Una de las causas más comunes de renuncia es que los empleados no ven oportunidades para desarrollarse. En varias ocasiones, un entorno muy cerrado, que no propicie la comunicación y el intercambio de ideas, puede ser un factor que influya en el descontento laboral. Síntomas como la irritabilidad, la depresión e incluso enfermedades ocupacionales, podrían tener su origen en una mala distribución. Trabajar con espacios más grandes, coloridos y dinámicos traerá nuevos resultados.

Consejos de distribución para las oficinas

  • Liberación del espacio: el objetivo principal es eliminar la mayor cantidad de objetos innecesarios. Un principio básico para garantizar el bienestar dentro de la oficina es crear un diseño despejado y minimalista. Sin duda, menos es más cuando se trata de crear un lugar apto para el trabajo. La acumulación de muebles u otros artículos motiva sensaciones de encierro incrementando los niveles de estrés.

  • Seguridad personal: la primera causa de ausentismo laboral son las enfermedades músculo esqueléticas causadas por una mala distribución del área de trabajo. Es importante que se disponga de un lugar en donde pueda caber un escritorio de al menos 130 cm de ancho por 90 cm de profundidad y una altura no menor a los 74 cm. Las piernas deben poder moverse con facilidad, así como los brazos no tienen que tropezar con ningún objeto al extenderlos completamente.

  • Ordenamiento de los materiales:  un punto relevante es asegurarse de que los instrumentos de trabajo no se ubiquen a largas distancias de los empleados.
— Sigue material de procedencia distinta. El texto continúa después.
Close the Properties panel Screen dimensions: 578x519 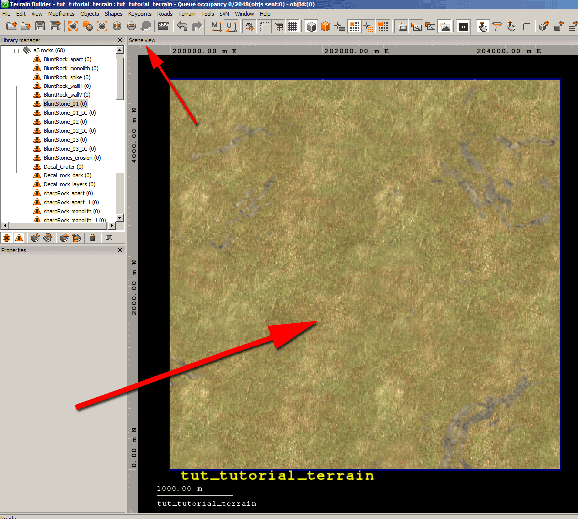point(120,250)
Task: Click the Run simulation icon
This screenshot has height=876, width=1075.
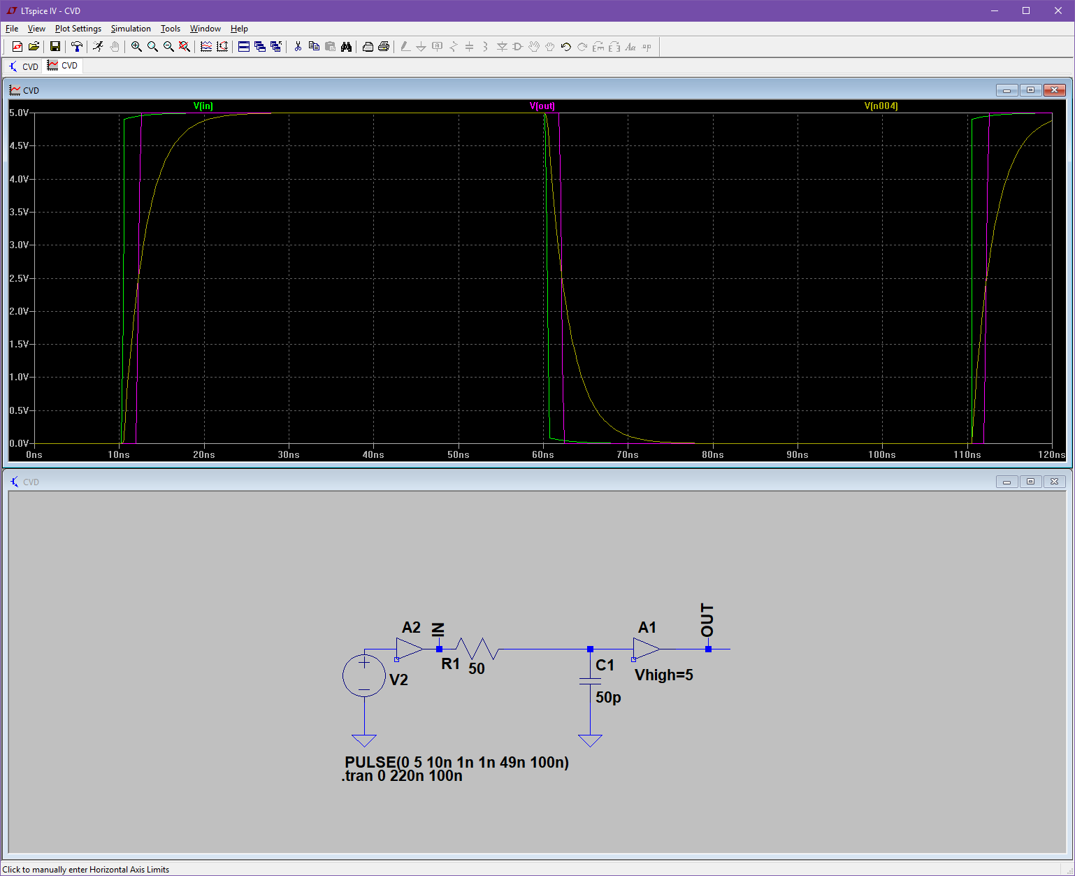Action: coord(98,47)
Lo ideal es buscar distribuciones que se integren a las zonas con más volumen de personas. Una opción funcional es colocar los materiales en muebles invisibles pegados a la pared. También se pueden construir repisas o gavetas con compartimentos de fácil acceso. 

Ideas innovadoras para la distribución de oficinas

La concepción de la oficina moderna apunta hacia el “feeding”, es decir, el intercambio de perspectivas en el ambiente laboral. Lo que se busca es dar rienda suelta a la creatividad personal a través de un medio físico abierto y multifuncional. 

Siguiendo esta corriente, surgió la distribución coworking, cuya propuesta es construir una sala grande que se componga de diversas mesas de trabajo. Éstas no se encuentran destinadas a un uso fijo, sino que pueden variar en su función según las necesidades del momento. En ese mismo lugar hay pizarrones, computadoras, sillas comunes y áreas de esparcimiento.

Por otra parte, las oficinas sin barreras han destacado debido a que preservan la forma convencional, pero eliminando toda separación entre ellas. Además de que esta distribución favorece la comunicación, entrega mayor iluminación, y, por tanto, la ilusión de que no se está en un lugar enclaustrado. En otros casos, se opta por poner tabiques de vidrio que independizan los cubículos dando al mismo tiempo condiciones para socializar.